Dalla lettera agli Ebrei
Ogni sommo sacerdote è scelto fra gli uomini e per gli uomini viene costituito tale nelle cose che riguardano Dio, per offrire doni e sacrifici per i peccati. Egli è in grado di sentire giusta compassione per quelli che sono nell’ignoranza e nell’errore, essendo anche lui rivestito di debolezza. A causa di questa egli deve offrire sacrifici per i peccati anche per se stesso, come fa per il popolo. Nessuno attribuisce a se stesso questo onore, se non chi è chiamato da Dio, come Aronne. Nello stesso modo Cristo non attribuì a se stesso la gloria di sommo sacerdote, ma colui che gli disse: «Tu sei mio figlio, oggi ti ho generato», gliela conferì come è detto in un altro passo: «Tu sei sacerdote per sempre, secondo l’ordine di Melchìsedek». (Eb 5,1-6)
Questo brano segue quello della domenica precedente e riprende il discorso su Cristo, grande e sommo sacerdote.
I sommi sacerdoti secondo la legge mosaica offrivano sacrifici per i propri peccati e per il popolo. L’autore, a noi sconosciuto, spiega agli ebrei convertiti al cristianesimo che il sacerdozio di Cristo è superiore a quello della religione ebraica, che ha avuto la sua importanza in quanto prefigurava e preparava l’avvento del Vero sommo sacerdote, Cristo Signore. Sappiamo dalle scritture divine quanto il Figlio di Dio e figlio dell’Uomo abbia subito nella sua passione per mantenere la fedeltà al Padre e portare avanti in obbedienza la salvezza di tutta l’umanità. «Uomo dei dolori che ben conosce il patire, […] egli si è caricato delle nostre sofferenze […]. Il castigo che ci dà salvezza si è abbattuto su di lui; per le sue piaghe noi siamo stati guariti» (Is 53, 3-5). «Ha offerto se stesso perché lo ha voluto» per questo è diventato il compassionevole e il misericordioso per eccellenza.

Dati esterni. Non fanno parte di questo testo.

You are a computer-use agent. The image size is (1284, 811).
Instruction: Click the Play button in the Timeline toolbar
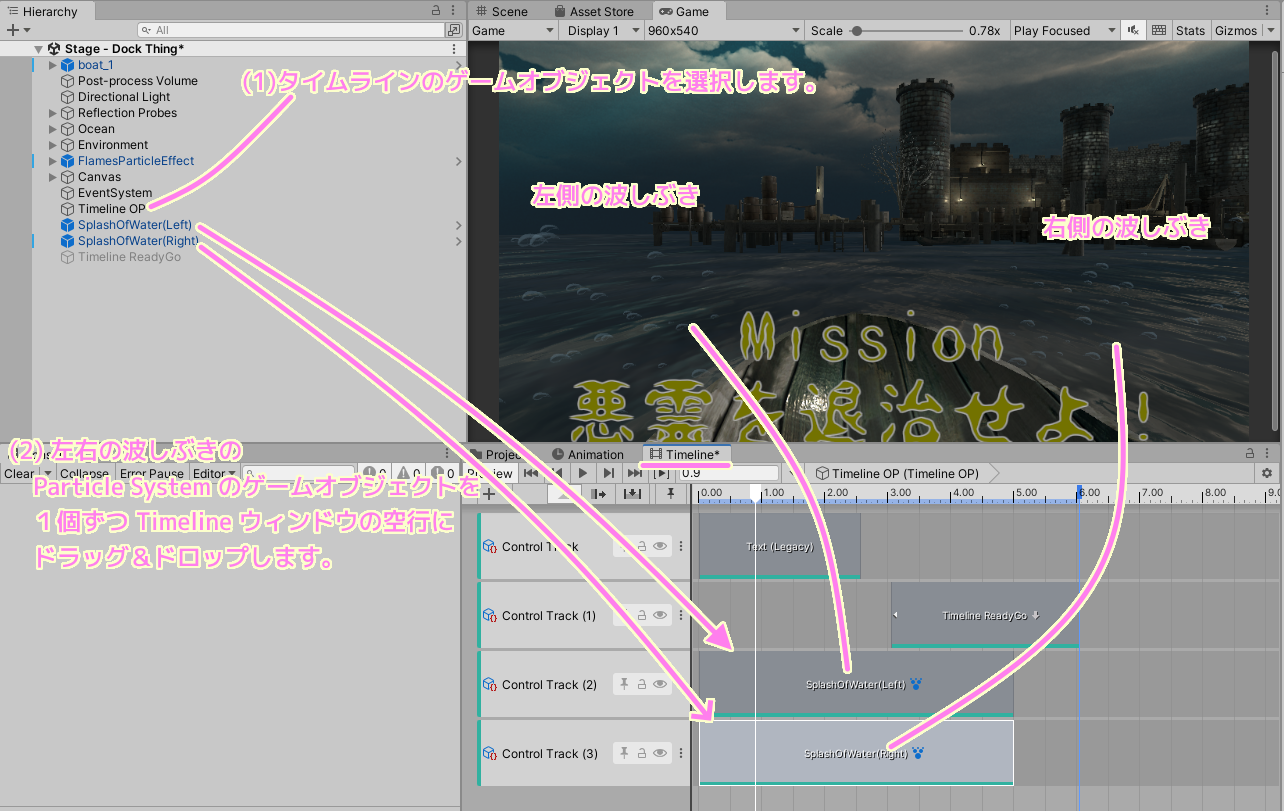(583, 473)
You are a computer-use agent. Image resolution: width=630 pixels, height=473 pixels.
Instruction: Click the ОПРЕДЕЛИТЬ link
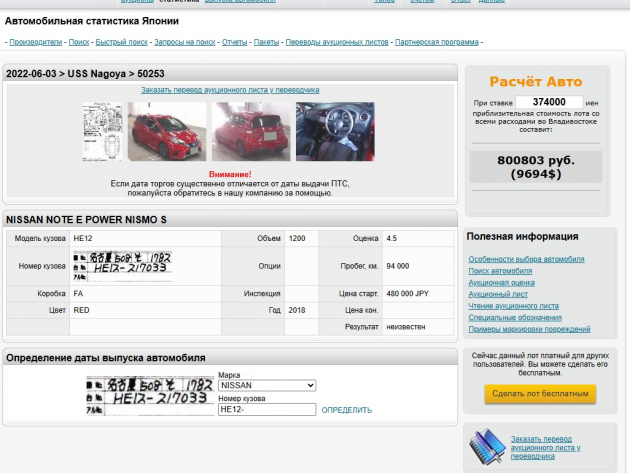[347, 410]
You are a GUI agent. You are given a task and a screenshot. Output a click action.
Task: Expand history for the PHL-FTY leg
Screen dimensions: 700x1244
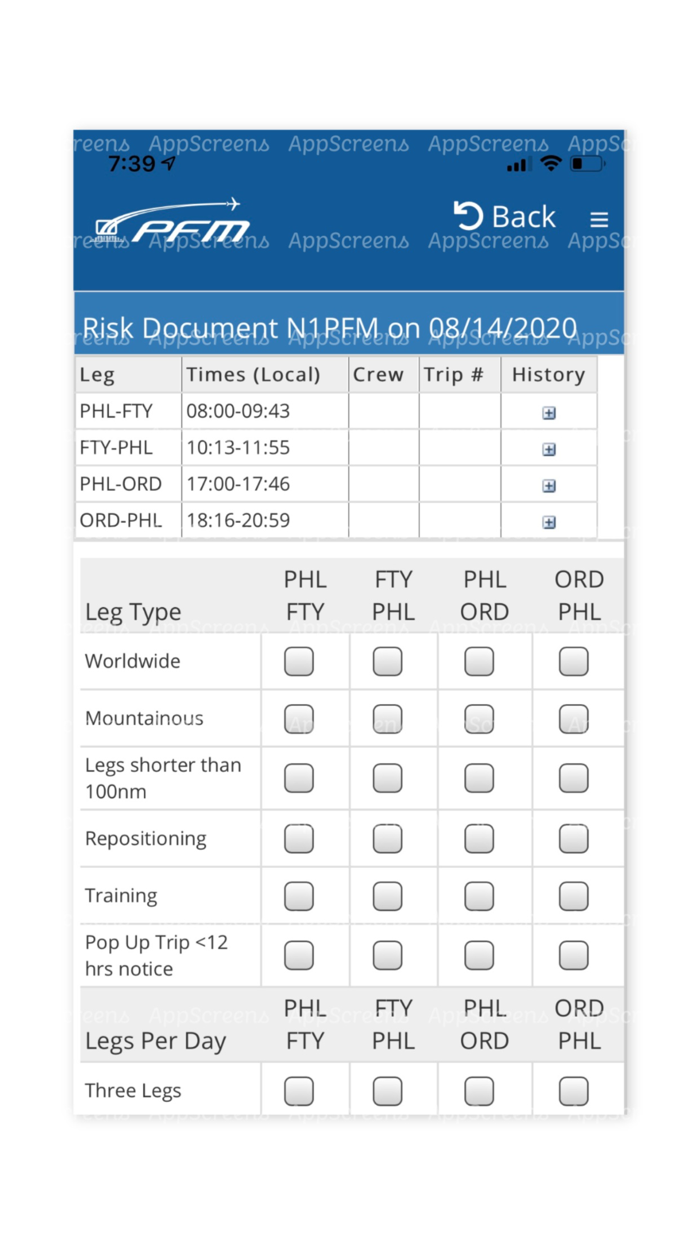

L’autore esorta anche noi oggi, cristiani del terzo millennio, ci esorta alla fedeltà e alla fiducia in Cristo, prototipo del sacerdote.
Gesù riunisce nella sua persona la nostra debolezza insieme alla potenza rinnovatrice del Padre, che ama il Figlio (Gv 3, 34-35) e continuamente gli dichiara «Mio figlio sei Tu, oggi ti ho generato», ed anche «Tu sei sacerdote per sempre» (salmo 109).
La dichiarazione di amore del Padre al Figlio riguarda anche noi. Anche noi siamo amati dal Signore. L’indifferenza e il rifiuto ci uccidono, le parole d’amore che riceviamo ci fanno sempre rinascere, vivere.
Noi che nutriamo e coltiviamo il dono della fede siamo oggetto di amore e abbondante grazia: Dio ci chiama a partecipare al suo sacerdozio. Leggo le parole della Lumen gentium: Dio «concede anche di aver parte al suo ufficio sacerdotale per esercitare un culto spirituale, in vista della glorificazione di Dio e della salvezza degli uomini. […] Tutte le loro attività, […], se sono compiute nello Spirito, e anche le molestie della vita, se sono sopportate con pazienza, diventano offerte spirituali gradite a Dio attraverso Gesù Cristo (cfr. 1 Pt 2,5)» (n. 34). I numeri seguenti trattano proprio della partecipazione dei fedeli laici al sacerdozio comune nella Chiesa.
Domande per la riflessione:
- Preghiamo per i sacerdoti?
- Come cristiani siamo coscienti di essere associati al sacerdozio tramite lo Spirito di Dio?
- Abbiamo l’abitudine di offrire ogni mattina la nostra giornata unendola al Corpo e Sangue di Cristo sull’altare?
Fratelli e sorelle santifichiamo il nostro tempo!